Sofri punta l’indice contro la polizia milanese la quale, nelle ore immediatamente successive alla strage di piazza Fontana, puntò sulla pista anarchica. C’era un pregiudizio culturale, fa capire Sofri: durante il fascismo, il questore Marcello Guida era direttore del confino di Ventotene; e anche sul capo dell’ufficio politico, Antonino Allegra, Sofri getta ombre inquietanti. Pure il giovane commissario Calabresi, dice però Sofri, era persuaso di dover indagare fra gli anarchici. È tutto vero, quel che scrive Sofri. Ma è vero anche che la polizia d’allora, a Milano come in tutta Italia, non aveva alcuna esperienza di terrorismo, di stragi, di bombe. I suoi informatori vivacchiavano nel misero mondo dei ladri e delle puttane: al di fuori di quella vecchia mala d’antan, commissari e marescialli non sapevano dove mettere le mani.
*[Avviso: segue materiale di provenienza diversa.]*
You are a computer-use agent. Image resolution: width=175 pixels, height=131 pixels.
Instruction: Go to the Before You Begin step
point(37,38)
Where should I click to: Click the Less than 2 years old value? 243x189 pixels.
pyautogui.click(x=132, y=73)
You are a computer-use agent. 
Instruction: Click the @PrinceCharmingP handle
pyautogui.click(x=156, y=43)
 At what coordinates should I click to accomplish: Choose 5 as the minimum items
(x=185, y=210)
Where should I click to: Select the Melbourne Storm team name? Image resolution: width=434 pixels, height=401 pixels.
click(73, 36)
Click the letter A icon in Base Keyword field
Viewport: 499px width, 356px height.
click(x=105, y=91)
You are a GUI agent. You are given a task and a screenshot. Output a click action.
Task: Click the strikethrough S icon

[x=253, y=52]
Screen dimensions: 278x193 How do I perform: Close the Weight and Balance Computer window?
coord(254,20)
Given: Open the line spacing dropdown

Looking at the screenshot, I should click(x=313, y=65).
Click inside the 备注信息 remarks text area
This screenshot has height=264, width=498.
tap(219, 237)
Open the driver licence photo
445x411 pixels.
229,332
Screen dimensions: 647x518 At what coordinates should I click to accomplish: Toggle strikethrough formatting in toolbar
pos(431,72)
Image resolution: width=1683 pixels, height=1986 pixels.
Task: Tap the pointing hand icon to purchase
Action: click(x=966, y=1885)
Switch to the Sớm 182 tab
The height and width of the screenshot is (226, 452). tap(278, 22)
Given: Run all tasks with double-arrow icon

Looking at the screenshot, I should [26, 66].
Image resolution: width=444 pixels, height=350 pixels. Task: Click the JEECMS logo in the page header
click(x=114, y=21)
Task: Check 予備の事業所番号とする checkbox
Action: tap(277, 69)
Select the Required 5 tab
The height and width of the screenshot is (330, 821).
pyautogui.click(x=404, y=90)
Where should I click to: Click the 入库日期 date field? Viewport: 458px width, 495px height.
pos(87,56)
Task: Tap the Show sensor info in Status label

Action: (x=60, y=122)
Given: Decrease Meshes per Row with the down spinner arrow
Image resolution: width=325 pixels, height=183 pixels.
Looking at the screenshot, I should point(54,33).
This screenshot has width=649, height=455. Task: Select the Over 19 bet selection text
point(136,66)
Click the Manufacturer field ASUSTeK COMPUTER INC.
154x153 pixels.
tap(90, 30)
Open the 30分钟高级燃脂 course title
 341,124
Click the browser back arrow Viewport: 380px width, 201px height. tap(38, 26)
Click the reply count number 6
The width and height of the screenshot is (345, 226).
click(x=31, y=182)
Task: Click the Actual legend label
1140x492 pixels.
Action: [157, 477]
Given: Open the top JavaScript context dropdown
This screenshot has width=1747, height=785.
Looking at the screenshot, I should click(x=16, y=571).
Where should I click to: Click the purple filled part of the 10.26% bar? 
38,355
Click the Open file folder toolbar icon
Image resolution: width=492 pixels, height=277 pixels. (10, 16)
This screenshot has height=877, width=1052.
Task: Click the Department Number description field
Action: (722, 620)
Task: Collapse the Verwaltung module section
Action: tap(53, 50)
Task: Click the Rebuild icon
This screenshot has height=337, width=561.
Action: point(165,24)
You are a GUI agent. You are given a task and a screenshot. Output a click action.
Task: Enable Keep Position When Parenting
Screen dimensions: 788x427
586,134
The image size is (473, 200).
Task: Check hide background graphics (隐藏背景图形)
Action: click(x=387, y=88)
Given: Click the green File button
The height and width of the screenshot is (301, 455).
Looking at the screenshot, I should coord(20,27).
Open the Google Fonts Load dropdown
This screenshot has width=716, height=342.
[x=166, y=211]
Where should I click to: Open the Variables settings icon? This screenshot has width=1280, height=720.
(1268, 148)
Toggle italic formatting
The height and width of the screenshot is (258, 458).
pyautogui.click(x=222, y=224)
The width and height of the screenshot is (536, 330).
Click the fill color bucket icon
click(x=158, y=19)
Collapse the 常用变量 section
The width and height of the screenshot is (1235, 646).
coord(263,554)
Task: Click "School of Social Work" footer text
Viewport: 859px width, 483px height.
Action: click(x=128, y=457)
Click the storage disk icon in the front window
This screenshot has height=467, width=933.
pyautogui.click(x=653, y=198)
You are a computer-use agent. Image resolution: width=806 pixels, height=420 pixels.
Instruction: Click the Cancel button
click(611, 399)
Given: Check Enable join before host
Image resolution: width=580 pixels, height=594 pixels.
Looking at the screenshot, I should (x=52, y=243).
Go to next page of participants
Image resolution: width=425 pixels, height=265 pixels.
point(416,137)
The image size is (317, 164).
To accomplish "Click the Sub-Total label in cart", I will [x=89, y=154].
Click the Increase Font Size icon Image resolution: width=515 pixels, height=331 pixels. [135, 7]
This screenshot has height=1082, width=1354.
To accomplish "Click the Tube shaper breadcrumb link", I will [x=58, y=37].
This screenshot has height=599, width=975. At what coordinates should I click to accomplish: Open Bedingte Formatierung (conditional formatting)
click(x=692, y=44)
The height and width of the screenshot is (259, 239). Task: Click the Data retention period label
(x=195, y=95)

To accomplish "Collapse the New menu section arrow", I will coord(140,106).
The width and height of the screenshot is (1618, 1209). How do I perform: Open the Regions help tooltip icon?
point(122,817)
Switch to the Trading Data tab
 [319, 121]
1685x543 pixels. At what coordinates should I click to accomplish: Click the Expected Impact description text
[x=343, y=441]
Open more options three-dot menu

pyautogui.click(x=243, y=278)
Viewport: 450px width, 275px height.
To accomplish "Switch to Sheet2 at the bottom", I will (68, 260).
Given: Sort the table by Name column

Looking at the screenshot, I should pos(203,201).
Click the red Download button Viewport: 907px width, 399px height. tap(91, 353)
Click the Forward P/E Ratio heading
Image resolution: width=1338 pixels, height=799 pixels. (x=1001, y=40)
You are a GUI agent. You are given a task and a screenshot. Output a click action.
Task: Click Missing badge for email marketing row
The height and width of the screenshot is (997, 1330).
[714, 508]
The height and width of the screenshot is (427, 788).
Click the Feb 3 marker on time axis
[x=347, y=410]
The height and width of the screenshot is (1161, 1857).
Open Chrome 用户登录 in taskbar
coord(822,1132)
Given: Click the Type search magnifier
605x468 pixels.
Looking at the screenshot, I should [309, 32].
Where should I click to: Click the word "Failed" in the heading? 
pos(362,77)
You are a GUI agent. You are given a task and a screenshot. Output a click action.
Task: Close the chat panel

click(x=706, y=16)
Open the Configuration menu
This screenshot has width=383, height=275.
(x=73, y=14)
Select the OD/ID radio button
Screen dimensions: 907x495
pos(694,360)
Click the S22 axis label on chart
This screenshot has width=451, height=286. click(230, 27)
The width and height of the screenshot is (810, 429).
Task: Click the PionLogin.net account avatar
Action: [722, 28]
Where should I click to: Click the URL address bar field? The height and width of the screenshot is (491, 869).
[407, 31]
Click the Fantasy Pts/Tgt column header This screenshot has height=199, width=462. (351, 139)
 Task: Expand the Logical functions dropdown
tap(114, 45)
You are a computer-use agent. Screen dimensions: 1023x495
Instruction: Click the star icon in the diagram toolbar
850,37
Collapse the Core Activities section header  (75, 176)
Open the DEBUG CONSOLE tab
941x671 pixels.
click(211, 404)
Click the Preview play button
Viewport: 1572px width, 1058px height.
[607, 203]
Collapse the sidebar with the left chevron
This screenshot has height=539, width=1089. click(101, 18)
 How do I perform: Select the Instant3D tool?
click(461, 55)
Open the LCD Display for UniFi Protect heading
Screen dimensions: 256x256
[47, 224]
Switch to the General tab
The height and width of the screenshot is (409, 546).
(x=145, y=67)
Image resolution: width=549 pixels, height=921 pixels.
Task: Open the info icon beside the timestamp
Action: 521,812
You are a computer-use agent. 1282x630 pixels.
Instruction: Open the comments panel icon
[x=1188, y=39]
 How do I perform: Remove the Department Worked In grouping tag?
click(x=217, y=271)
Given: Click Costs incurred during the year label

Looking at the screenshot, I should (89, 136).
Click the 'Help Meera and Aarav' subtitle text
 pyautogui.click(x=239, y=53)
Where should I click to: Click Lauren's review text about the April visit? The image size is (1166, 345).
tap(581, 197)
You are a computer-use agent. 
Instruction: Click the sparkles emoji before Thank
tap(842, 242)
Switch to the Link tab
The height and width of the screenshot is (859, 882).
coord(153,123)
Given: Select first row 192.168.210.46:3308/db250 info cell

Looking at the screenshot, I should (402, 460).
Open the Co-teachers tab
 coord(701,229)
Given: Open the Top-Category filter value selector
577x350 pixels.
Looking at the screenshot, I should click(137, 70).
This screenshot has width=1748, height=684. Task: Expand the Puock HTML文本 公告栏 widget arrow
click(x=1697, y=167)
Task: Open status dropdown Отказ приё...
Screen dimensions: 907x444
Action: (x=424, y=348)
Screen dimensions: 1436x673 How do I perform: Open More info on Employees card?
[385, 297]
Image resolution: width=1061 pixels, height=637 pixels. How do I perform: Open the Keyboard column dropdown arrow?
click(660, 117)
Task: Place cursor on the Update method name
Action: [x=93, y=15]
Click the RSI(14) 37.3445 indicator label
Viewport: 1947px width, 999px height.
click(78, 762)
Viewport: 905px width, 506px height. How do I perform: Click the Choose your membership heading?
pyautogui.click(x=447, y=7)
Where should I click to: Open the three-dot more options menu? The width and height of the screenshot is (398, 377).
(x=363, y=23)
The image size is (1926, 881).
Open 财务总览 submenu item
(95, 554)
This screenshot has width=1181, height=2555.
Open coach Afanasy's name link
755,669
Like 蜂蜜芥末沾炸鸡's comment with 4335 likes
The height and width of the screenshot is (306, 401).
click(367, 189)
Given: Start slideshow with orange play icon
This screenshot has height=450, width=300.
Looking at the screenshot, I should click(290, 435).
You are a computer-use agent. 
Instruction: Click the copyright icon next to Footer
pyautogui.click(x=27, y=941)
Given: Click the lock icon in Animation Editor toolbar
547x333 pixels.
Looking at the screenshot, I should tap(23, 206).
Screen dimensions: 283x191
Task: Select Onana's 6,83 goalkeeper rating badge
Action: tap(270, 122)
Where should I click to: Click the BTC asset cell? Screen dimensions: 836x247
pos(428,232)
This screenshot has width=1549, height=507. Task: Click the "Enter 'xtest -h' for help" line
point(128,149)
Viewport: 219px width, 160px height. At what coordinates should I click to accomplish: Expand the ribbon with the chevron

Di fronte alla mattanza di piazza Fontana, la polizia si trovò totalmente impreparata: in questura vennero portati centinaia di estremisti, di ogni colore, nel quasi disperato tentativo di capirci qualcosa. Sì, Calabresi all’inizio puntò sulla pista anarchica, su Pietro Valpreda in particolare. Ma fu anche uno dei primi a capire che forse la realtà era ingarbugliata, «mani di sinistra e menti di destra», diceva a sua moglie Gemma al ritorno a casa nelle notti delle indagini, ed un’ipotesi mai smentita del tutto, nemmeno dalle sentenze di molti anni dopo.
Comunque. Sofri ricorda che Pinelli, fermato nella convinzione che sapesse molte cose, venne trattenuto illegalmente in questura per tre giorni, sottoposto a estenuanti interrogatori, privato del sonno. Le accuse dell’ex leader di Lotta Continua, tuttavia, finiscono qui. Sofri, scrive L’Espresso, «fa capire che Calabresi, in quel momento, in quella stanza non c’era»; riconosce che «anche Pinelli diffida di Valpreda e lo considera pericoloso»; ma soprattutto, alla fine «confessa di non sapere come è morto l’anarchico». Il giudice Gerardo D’Ambrosio concluse l’inchiesta dicendo che Pinelli cadde da una finestra in seguito a un malore, e forse fu una scappatoia per non scegliere tra l’omicidio, come la sinistra chiedeva, e il suicidio, come la polizia affermava. Una sentenza criticabile: ma forse dettata dall’impossibilità di ricostruire la verità. Sofri attacca duramente D’Ambrosio: ma anche la sua indagine si arrende al giallo.
Allora però Sofri non ebbe dubbi nell’indicare in Calabresi l’assassino di Pinelli. Ora scrive: «Di nessun atto terroristico degli anni ’70 mi sento corresponsabile. Dell’omicidio Calabresi sì, per aver detto o scritto, o per aver lasciato che si dicesse e si scrivesse, Calabresi sarai suicidato». Non è la prima volta che ammette questa responsabilità morale.
Il processo contro Sofri ha diviso l’Italia. Qualche mese fa espressi un dubbio: forse è innocente, ma sa chi è colpevole, e tace per un malinteso senso di onestà. Lui replicò dicendo che il mio era «un linciaggio». Spero, anzi sono sicuro, che abbia capito che non è un linciaggio. Solo il dubbio di uno che ha seguito il processo, e che resta convinto che non pochi sappiano e tacciano.